Repeat, word for word, the lines that start with the one containing "You are a computer-use agent. The" and run through the one containing "pos(1086,34)", including both of those lines. Give only these lines.

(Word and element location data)
-=-=-
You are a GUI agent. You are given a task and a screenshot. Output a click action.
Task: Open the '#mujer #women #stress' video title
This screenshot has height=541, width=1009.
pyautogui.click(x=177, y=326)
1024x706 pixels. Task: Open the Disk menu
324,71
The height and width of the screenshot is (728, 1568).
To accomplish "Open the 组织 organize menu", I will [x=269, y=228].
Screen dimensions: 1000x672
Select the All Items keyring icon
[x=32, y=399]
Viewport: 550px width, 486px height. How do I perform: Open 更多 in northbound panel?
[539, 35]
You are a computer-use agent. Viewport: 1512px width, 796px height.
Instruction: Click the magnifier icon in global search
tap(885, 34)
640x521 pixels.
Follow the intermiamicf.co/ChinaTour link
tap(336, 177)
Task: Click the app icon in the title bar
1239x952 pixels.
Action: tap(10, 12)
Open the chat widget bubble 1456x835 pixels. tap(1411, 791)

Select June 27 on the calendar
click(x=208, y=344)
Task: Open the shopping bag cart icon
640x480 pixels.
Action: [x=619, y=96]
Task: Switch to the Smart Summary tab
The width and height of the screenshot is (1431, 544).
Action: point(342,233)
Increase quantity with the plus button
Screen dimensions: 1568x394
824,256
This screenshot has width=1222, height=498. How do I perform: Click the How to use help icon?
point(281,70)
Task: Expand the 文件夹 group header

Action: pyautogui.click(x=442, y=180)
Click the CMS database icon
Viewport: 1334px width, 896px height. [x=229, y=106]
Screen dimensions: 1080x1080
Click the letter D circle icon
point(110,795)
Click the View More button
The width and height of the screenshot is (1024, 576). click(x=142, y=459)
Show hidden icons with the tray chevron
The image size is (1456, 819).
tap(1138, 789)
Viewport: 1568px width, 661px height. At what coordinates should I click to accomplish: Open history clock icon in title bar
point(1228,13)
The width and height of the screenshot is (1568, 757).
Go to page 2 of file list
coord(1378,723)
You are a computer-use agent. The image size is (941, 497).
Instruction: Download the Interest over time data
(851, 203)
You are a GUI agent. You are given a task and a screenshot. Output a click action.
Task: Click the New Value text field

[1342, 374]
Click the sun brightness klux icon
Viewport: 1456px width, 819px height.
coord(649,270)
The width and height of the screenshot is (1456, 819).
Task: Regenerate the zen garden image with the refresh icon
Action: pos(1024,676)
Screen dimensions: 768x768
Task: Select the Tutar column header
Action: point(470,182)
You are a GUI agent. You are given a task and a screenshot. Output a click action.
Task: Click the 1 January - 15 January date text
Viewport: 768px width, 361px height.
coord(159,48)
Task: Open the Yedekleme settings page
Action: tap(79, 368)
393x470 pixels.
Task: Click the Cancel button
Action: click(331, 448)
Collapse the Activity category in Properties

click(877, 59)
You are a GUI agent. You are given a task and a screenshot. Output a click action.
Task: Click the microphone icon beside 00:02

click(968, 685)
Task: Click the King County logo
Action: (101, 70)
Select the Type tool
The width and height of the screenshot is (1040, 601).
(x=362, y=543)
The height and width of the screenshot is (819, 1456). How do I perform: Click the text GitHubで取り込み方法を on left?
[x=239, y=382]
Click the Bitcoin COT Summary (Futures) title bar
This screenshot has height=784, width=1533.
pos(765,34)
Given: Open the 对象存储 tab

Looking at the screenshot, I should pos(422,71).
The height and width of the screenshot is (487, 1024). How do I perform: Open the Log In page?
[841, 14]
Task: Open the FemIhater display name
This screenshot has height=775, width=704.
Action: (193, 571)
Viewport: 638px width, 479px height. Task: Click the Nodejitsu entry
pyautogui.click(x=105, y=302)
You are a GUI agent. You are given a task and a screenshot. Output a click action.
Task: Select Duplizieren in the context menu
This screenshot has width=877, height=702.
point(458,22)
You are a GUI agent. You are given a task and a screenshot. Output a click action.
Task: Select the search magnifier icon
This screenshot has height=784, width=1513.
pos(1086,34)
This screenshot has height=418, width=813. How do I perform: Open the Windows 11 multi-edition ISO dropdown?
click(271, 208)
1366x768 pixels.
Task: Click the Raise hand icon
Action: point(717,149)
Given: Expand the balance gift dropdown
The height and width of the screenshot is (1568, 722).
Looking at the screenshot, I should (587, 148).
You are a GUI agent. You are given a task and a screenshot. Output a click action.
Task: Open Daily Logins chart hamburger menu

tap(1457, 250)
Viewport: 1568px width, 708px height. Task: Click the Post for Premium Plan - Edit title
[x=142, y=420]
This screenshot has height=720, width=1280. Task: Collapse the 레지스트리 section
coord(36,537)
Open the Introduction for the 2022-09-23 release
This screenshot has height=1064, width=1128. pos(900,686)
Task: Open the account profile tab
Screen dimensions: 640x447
-=-=-
*The reply*
You are a computer-use agent. The image size is (941, 497).
Instruction: Download the Interest over time data
(851, 203)
You are a GUI agent. You are given a task and a screenshot. Output a click action.
Task: Click the New Value text field

[1342, 374]
Click the sun brightness klux icon
Viewport: 1456px width, 819px height.
coord(649,270)
The width and height of the screenshot is (1456, 819).
Task: Regenerate the zen garden image with the refresh icon
Action: pos(1024,676)
Screen dimensions: 768x768
Task: Select the Tutar column header
Action: point(470,182)
You are a GUI agent. You are given a task and a screenshot. Output a click action.
Task: Click the 1 January - 15 January date text
Viewport: 768px width, 361px height.
coord(159,48)
Task: Open the Yedekleme settings page
Action: tap(79, 368)
393x470 pixels.
Task: Click the Cancel button
Action: click(331, 448)
Collapse the Activity category in Properties

click(877, 59)
You are a GUI agent. You are given a task and a screenshot. Output a click action.
Task: Click the microphone icon beside 00:02

click(968, 685)
Task: Click the King County logo
Action: (101, 70)
Select the Type tool
The width and height of the screenshot is (1040, 601).
(x=362, y=543)
The height and width of the screenshot is (819, 1456). How do I perform: Click the text GitHubで取り込み方法を on left?
[x=239, y=382]
Click the Bitcoin COT Summary (Futures) title bar
This screenshot has height=784, width=1533.
pos(765,34)
Given: Open the 对象存储 tab

Looking at the screenshot, I should pos(422,71).
The height and width of the screenshot is (487, 1024). How do I perform: Open the Log In page?
[841, 14]
Task: Open the FemIhater display name
This screenshot has height=775, width=704.
Action: (193, 571)
Viewport: 638px width, 479px height. Task: Click the Nodejitsu entry
pyautogui.click(x=105, y=302)
You are a GUI agent. You are given a task and a screenshot. Output a click action.
Task: Select Duplizieren in the context menu
This screenshot has width=877, height=702.
point(458,22)
You are a GUI agent. You are given a task and a screenshot. Output a click action.
Task: Select the search magnifier icon
This screenshot has height=784, width=1513.
pos(1086,34)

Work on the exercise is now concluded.